▶ _Problem to solve_:
Transcribe the entries exactly as given and skip whatever images they hold.

▶ _Stored data_:
####################
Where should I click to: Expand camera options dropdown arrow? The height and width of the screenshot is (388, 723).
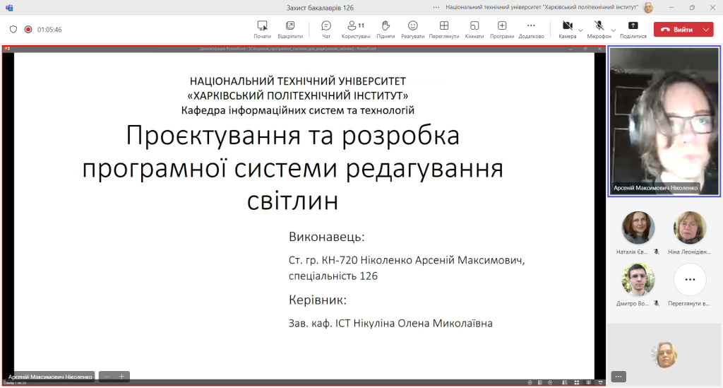(x=580, y=30)
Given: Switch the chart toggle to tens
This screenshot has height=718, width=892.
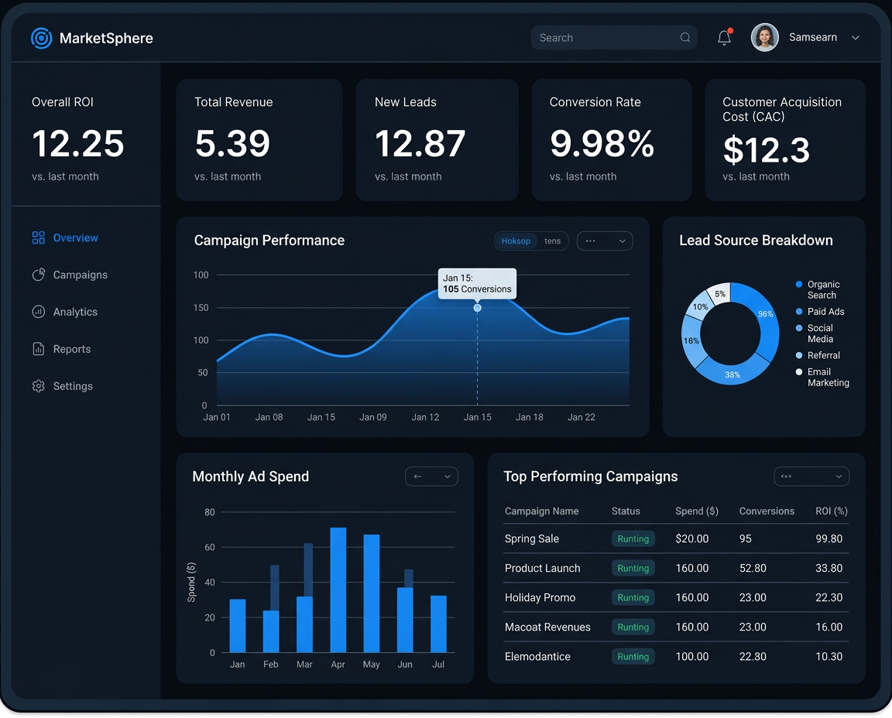Looking at the screenshot, I should click(x=552, y=241).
####################
▶ _Task result_:
Where should I click to: Expand camera options dropdown arrow? The height and width of the screenshot is (388, 723).
(x=580, y=30)
Given: Switch the chart toggle to tens
This screenshot has height=718, width=892.
Looking at the screenshot, I should click(x=552, y=241).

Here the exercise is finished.